The 24th Government of Ireland (15 December 1994 – 26 June 1997) was the government formed after the Labour Party had left its previous coalition with Fianna Fáil two years into the 27th Dáil. It was a coalition of Fine Gael, with leader John Bruton as Taoiseach, Labour, with Dick Spring as Tánaiste, and Democratic Left, led by Proinsias De Rossa, known as the Rainbow Coalition (), it was a coalition of Fine Gael, the Labour Party and Democratic Left. It is the only time to date that a new government was formed within the same Dáil term composed of a different coalition of parties.

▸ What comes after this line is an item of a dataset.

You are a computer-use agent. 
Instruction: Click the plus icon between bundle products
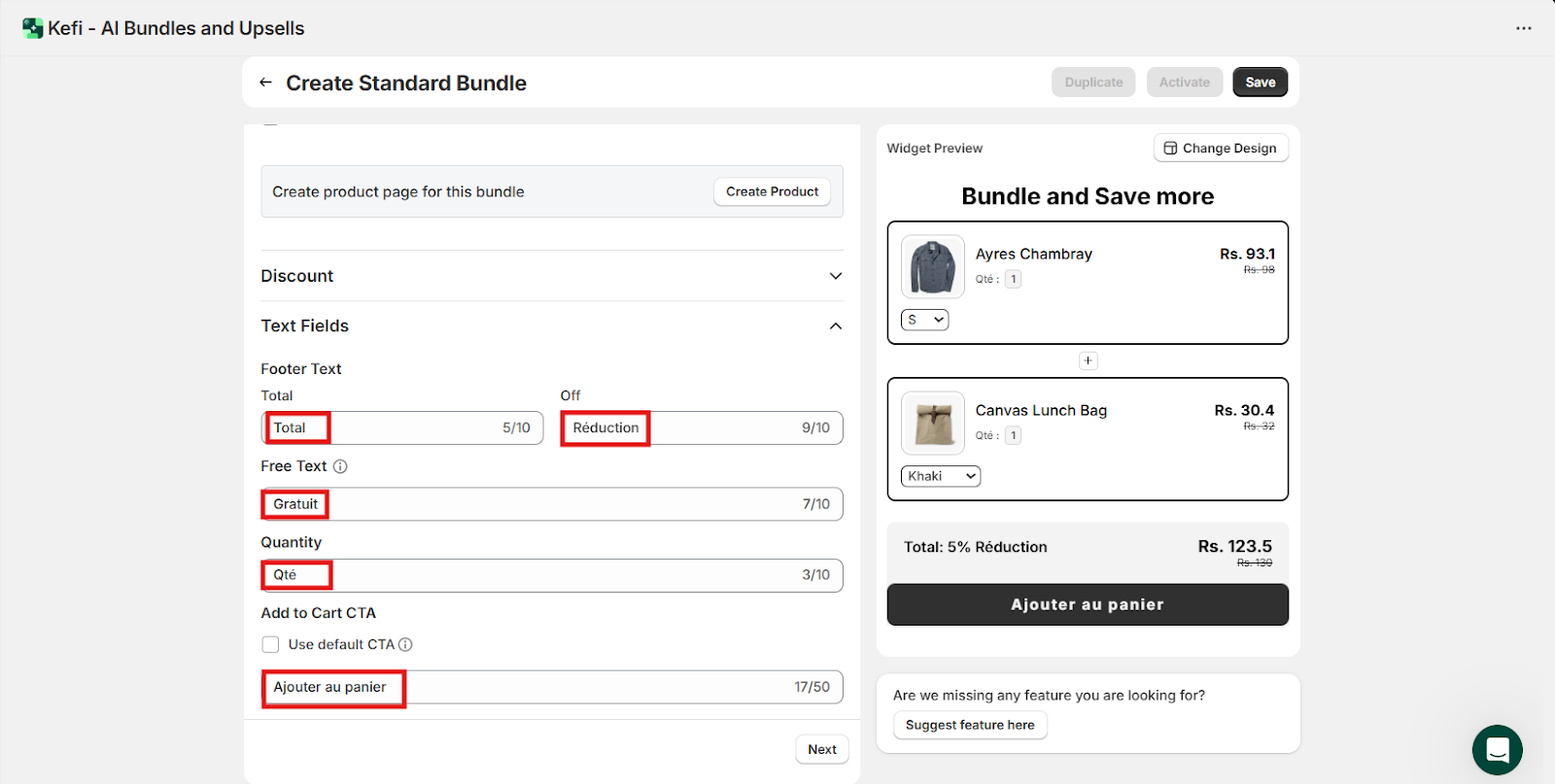(x=1088, y=360)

The 24th Government lasted  days.

Formation

The Labour Party had been part of the 23rd Government with Fianna Fáil, formed in January 1993 after the 1992 general election, but left in November 1994 following a number of scandals, particularly those which emerged from the Beef Tribunal and the alleged mishandling of the prosecution of paedophile priest Brendan Smyth. After Albert Reynolds was replaced as Fianna Fáil leader by Bertie Ahern, there was speculation that Labour would rejoin Fianna Fáil in government, but instead it formed a government with two parties which had been in opposition. By-election gains since 1992 meant the three parties had enough TDs between them for an overall majority.

Nomination of Taoiseach
In the Dáil debate on the nomination for Taoiseach, Fianna Fáil leader Bertie Ahern and Fine Gael leader John Bruton were proposed. Ahern was defeated by 67 votes to 94, while Bruton was approved. Bruton was appointed as Taoiseach by President Mary Robinson.

Members of the Government
After his appointment as Taoiseach by the president, John Bruton proposed the members of the government and they were approved by the Dáil. They were appointed by the president on the same day.

Attorney General
Dermot Gleeson SC was appointed by the president as Attorney General on the nomination of the Taoiseach.

Ministers of State
On 15 December 1994, Seán Barrett, TD was appointed by the government to the post of Minister for State at the Department of the Taoiseach with special responsibility as Government Chief Whip. Also on the same day Pat Rabbitte, TD was appointed to the position of Minister of State to the Government. This was the first time a Minister of State other than the Chief Whip attended cabinet. On 20 December 1994, the Government appointed the other Ministers of State on the nomination of the Taoiseach.

Constitutional referendums
The Fifteenth Amendment was proposed by Minister for Equality and Law Reform Mervyn Taylor and approved in a referendum on 24 November 1995. It removed the prohibition on divorce, replacing it terms allowing a court to dissolve a marriage, including a requirement to have been separated for four of the previous five years. It was followed by Family Law (Divorce) Act 1996.

The Sixteenth Amendment was proposed by Minister for Justice Nora Owen and approved in a referendum on 28 November 1996. It allowed a court to refuse bail to someone convicted of a serious offence when reasonably considered necessary to prevent the commission of a serious offence by that person. It was followed by the Bail Act 1997.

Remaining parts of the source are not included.